Game Balance

Why Balance Means Fun

November 9, 2024 - Published

With the continuing rise of competitive PvP games, there's this sentiment I've seen making the rounds -- "make games more broken, balance is boring!" While I do think the sentiment is coming from the right place, there is a lot to say about game balance, so we'll keep things simple. 

Single-player Games

Nowadays, game balance is mainly in discussions for PvP games, so let's talk about single-player games first. Why do single-player games need balancing at all? Well, the simple answer is to make the game more fun.

Let's say I give you a run-and-gun game. At the end of the first level, there is a boss that takes 10,000 shots to kill. This would be miserable! It doesn't matter how you design the boss -- even if it had like 5 unique phases, having a boss that takes so long to kill so early in the game would kill most players' motivations to continue playing the game. On the opposite end, if it got killed in 1 shot, that wouldn't be very fun either. While there would be some potential for a sort of joke or fake-out boss, generally it would not be interesting or satisfying to fight a boss that was so easy. Neither of these issues come from any part of the game's mechanics or anything else -- this is an issue of fun that's tied directly to the balance of a character's health points.

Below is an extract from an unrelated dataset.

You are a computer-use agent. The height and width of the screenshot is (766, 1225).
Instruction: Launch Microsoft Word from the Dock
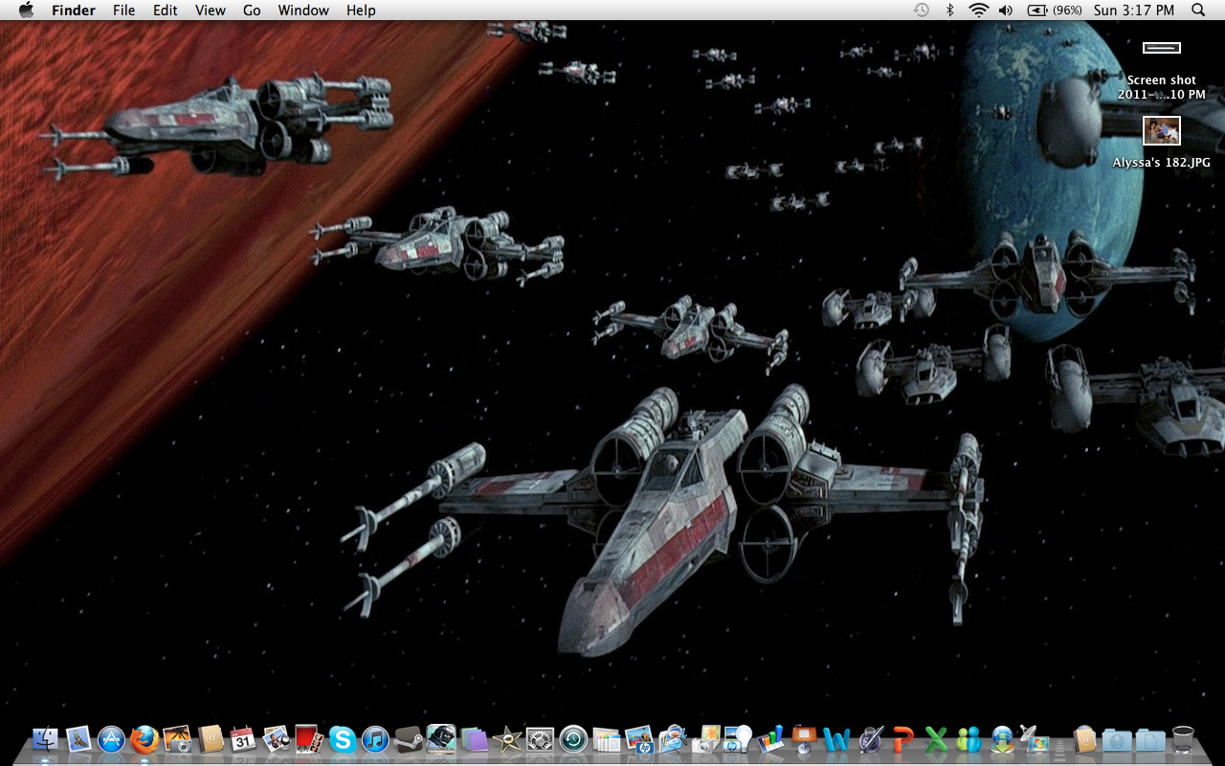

Balancing isn't just tied to characters, and can be a lot more complicated. For example, if the game has powerups, how powerful should they be? Generally, they should make up for how difficult they are to obtain: the more difficult it is to obtain, the more powerful it should be. If you spend 3 lives trying to get a powerup and it's a barely-noticeable speed boost, the player will be discouraged from getting powerups again, even if they're more meaningful later on. Meanwhile, if they take a risk and get a powerful gun that wipes out enemies but can get lost in a single hit, then this creates an interesting and fun dynamic where the player is given a high amount of power while still having a weakness.

However, the most difficult thing to design around is strategy. This may stray a bit from balance itself depending on the specific case, but when certain options are too powerful, the player will abuse it -- usually without regard for how fun it actually is. While a run-and-gun game is usually more fun when you're, well, running and gunning, some players might find that certain mechanics reward them for staying still and shooting enemies from a distance. This could make the game a lot more slow and boring than it should be, and possibly kill their interest in the process. Issues like these could be solved by nerfing them directly, or by buffing the preferred tactics instead. Sometimes it might require adding or reworking mechanics entirely, but if you want to learn more about the subject of "protecting the player from themselves," do watch this video on the subject (mild blood/etc. warning): https://youtu.be/7L8vAGGitr8 

Multiplayer Games

Balance in multiplayer games are a whole can of worms, but let's first ignore the fact that there's a player on the other end. Imagine a fighting game where your character has an instant full-screen projectile that does a million damage. While it might be fun at first due to how ridiculously powerful it is, it will eventually become monotonous because there is only one strategy to use. It doesn't matter that you have a whole diverse moveset, or if there's a lot of other characters. Using this character and this move is the ultimate strategy, so there is no reason to use anything else. If you ever wanted to grind ranked, you would use this same strategy over and over, and the game wouldn't be fun for you at all. This is not even mentioning the person on the other end, who would definitely not have any fun getting hit by an unbeatable strategy over and over. 

Of course, I'm using hyperbolic examples to make my point more clear, and professional games will rarely have cases that are this black and white. However, it still stands that having 1 character be the clear best will usually make the game relatively stale. Many times, players will come into a game wanting to play a specific character, and it's very discouraging to have to switch characters just to have a fighting chance. Similarly, a game stuck on one strategy will often make the game less interesting. 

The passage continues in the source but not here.